Fortune-telling leans heavily into the second. The more one relies on such explanations, the more action recedes—and interpretation advances. Explanation soothes; action risks.
A quiet loop can form:
- The less grounded someone feels, the more they seek explanation.
- The more they seek explanation, the less they act.
- The less they act, the more ungrounded they feel.
In this cycle, fortune-telling functions as psychological suturing: it doesn’t alter reality—but temporarily binds fragmented experience into something legible. It delivers three things: recognition, distinctiveness, and structural coherence. When those arrive, a person feels: “My story is understood. My life has shape.” That feeling alone carries profound comfort.
The question isn’t whether it helps—it does. It’s whether the suture is temporary (restoring strength to act) or permanent (becoming the only lens through which reality is interpreted). The latter erodes agency.
Wolf: Not Just “Fierce”
We often misread wolves—fixating on “ferocity,” “wildness,” or “pack tactics.”
But what’s truly rare—and evolutionarily vital—for wolves isn’t aggression. It’s endurance.
In the wild, their prey—deer, elk, bison—are large, fast, and strong. Raw aggression would get wolves injured—or killed. And injury, in nature, is often fatal. So “charging in” isn’t strategy—it’s suicide.

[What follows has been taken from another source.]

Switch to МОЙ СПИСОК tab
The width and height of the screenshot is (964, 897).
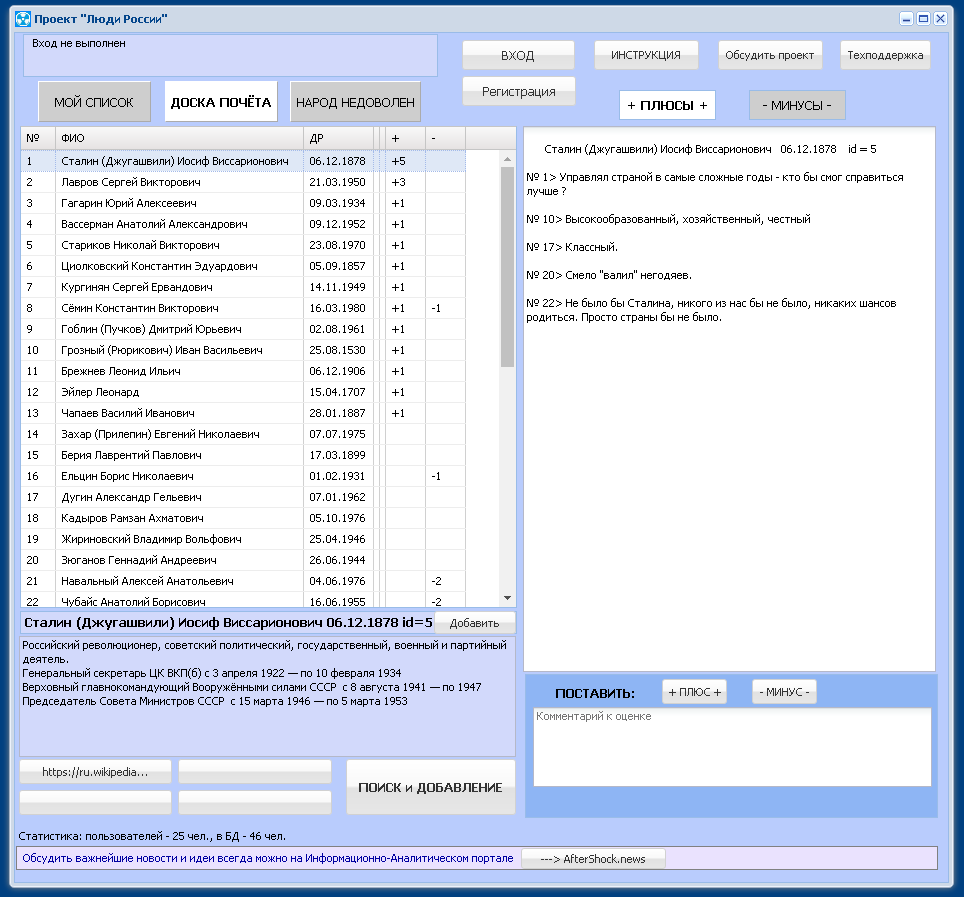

What makes wolves formidable operates on four calibrated layers:
- Restraint: They don’t pounce when hungry or upon first sighting. They observe, probe, shadow, exhaust—assessing whether this target has a weakness.
- Patience: Real hunting isn’t the final lunge—it’s the preceding hours or days of tracking, waiting, filtering. Wolves target the old, the weak, the stragglers—the odds they can tilt.
- Discipline: Even in packs, coordination isn’t just “unity”—it’s precise, synchronized restraint. Knowing when to close in, when to fall back, when to encircle, when to pause—all governed by shared, implicit timing.
- Decisiveness: Wolves endure—but the moment advantage crystallizes, their strike is lightning-fast. This isn’t hesitation; it’s leverage-building for a high-probability outcome.
Sleep First
For the past two years, I’ve kept an early rhythm: my watch vibrates at 6 a.m., and I’ve risen consistently—most days, without fail.
Reviewing last year’s sleep data, my average was ~7.5 hours nightly.
Over Spring Festival, back home, I dropped the alarm. Sleep stretched to 8–9 hours daily. Within days, my energy, focus, and mood noticeably lifted.
Back in Beijing, even with the 6 a.m. buzz, I stayed in bed—rising around 6:50 instead. After sustaining that, I formalized the shift: moving the alarm to 6:40 a.m. That adds ~40 minutes nightly—pushing my annual average toward 8 hours.
For years, I prioritized exercise above all. Now I see clearly: sleep is the deeper variable. Recovery capacity, training quality, emotional resilience, decision clarity—all rest upon it.
I’ve updated my personal health equation:
Sleep + Nutrition + Movement + Emotional Regulation + Medication
—with sleep now at the top of the priority stack.